Garden square in Odesa, Ukraine

Kulykove Pole (Куликове поле) is a garden square and necropolis located in the Prymorskyi raion of Odesa, in a historical centre of the city. It is located near Odesa railway station.

Over the years the square has been known for various festivities. In times of the Russian Empire, it was the site of Easter, Christmas and military parades, the 1909 celebration of the 200th anniversary of the Muscovy victory in the Battle of Poltava, the 100th Anniversary of the end of the French invasion of Russia, and other events. During the Soviet times, it was the site of military parades and 1 May demonstrations. In Ukraine, Kulykove Pole is known as a place of the annual Humorina celebration on April Fools' Day.

The etymology of the place's name is uncertain and still under discussion. One hypothesis links the name to a family called Kulikowski who had their estate on the site. Another suggests it was named after the Battle of Kulikovo.

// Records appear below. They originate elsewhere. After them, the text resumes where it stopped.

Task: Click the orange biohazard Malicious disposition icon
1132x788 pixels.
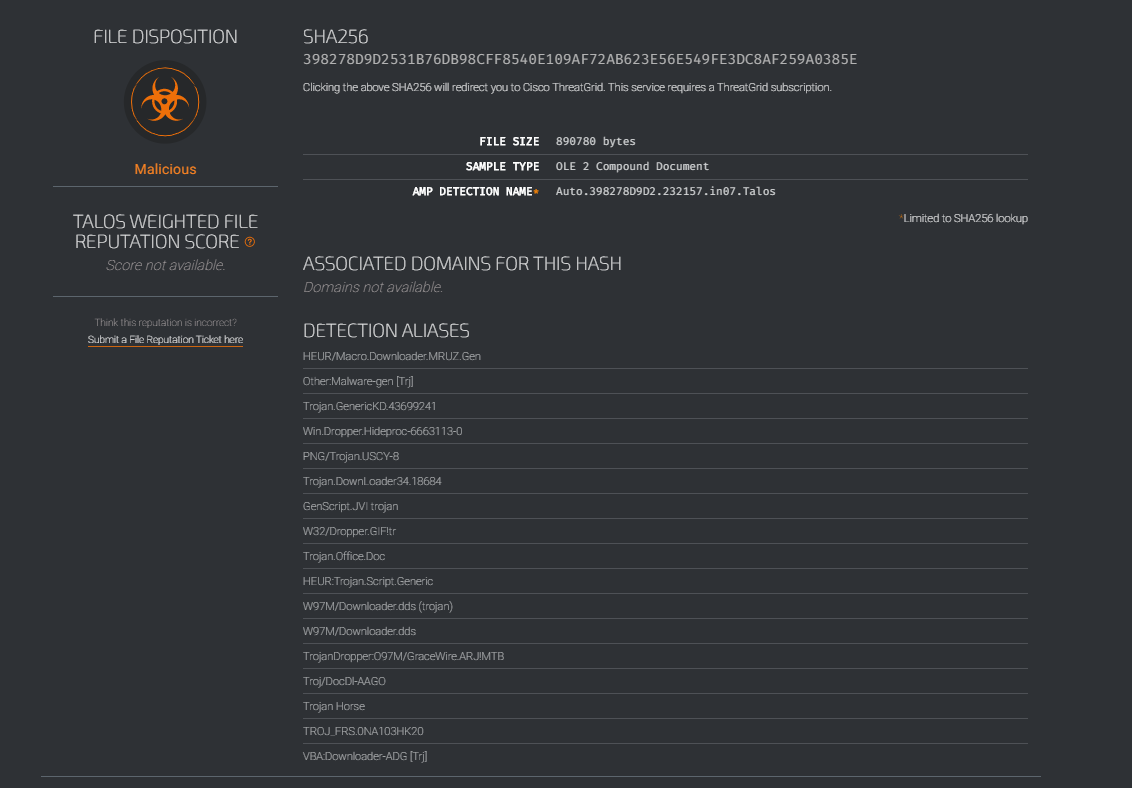Action: 165,102
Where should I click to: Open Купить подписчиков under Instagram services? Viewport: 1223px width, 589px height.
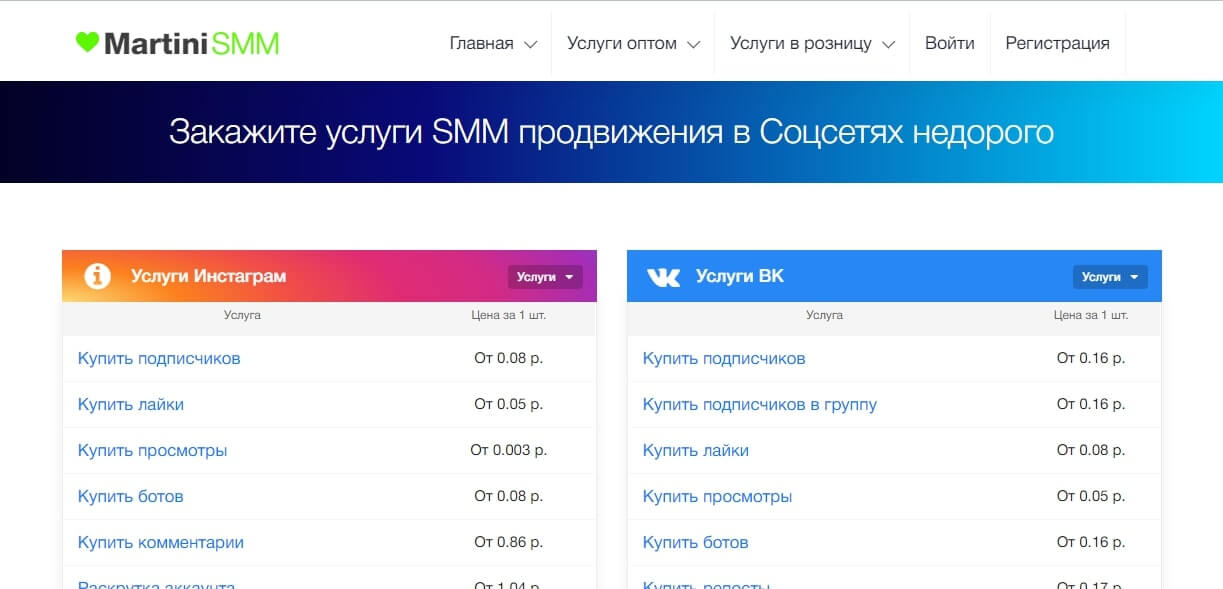pyautogui.click(x=159, y=358)
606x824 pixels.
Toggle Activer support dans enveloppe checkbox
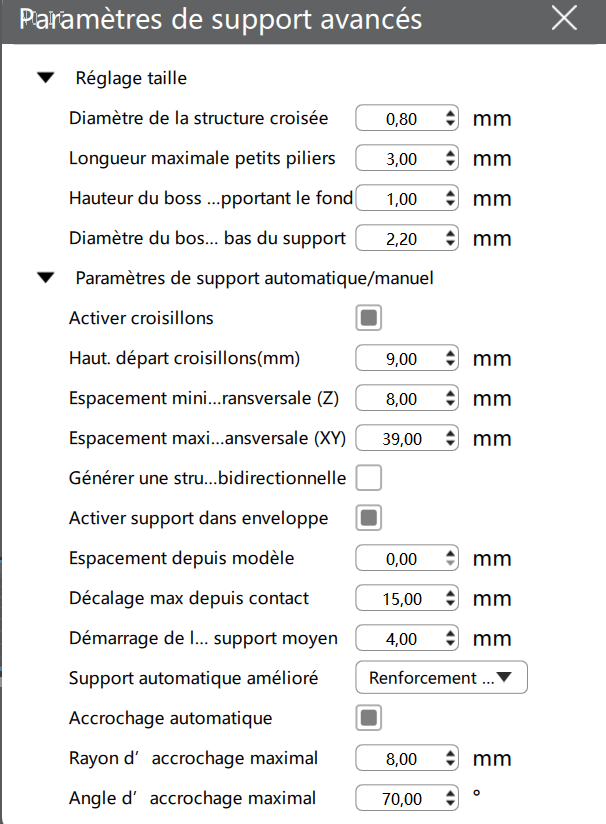[x=369, y=518]
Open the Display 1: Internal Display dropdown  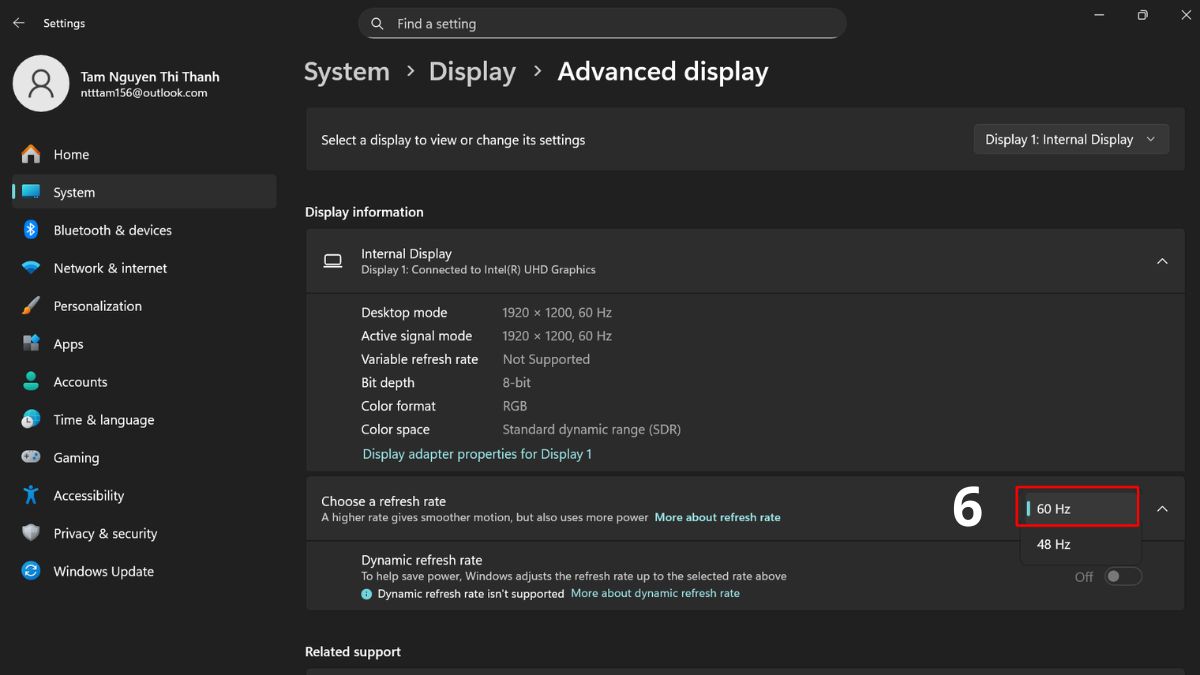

==Trade Unions House fire==
Kulykove Pole became famous during the Euromaidan events, serving as a place for anti-Maidan protesters, who built a tent city there in the beginning of 2014. This stood until the 2 May events, during which 42 people died whilst trapped in the burning Trade Unions House; 32 from carbon monoxide poisoning, and 10 after leaping from windows to escape the flames.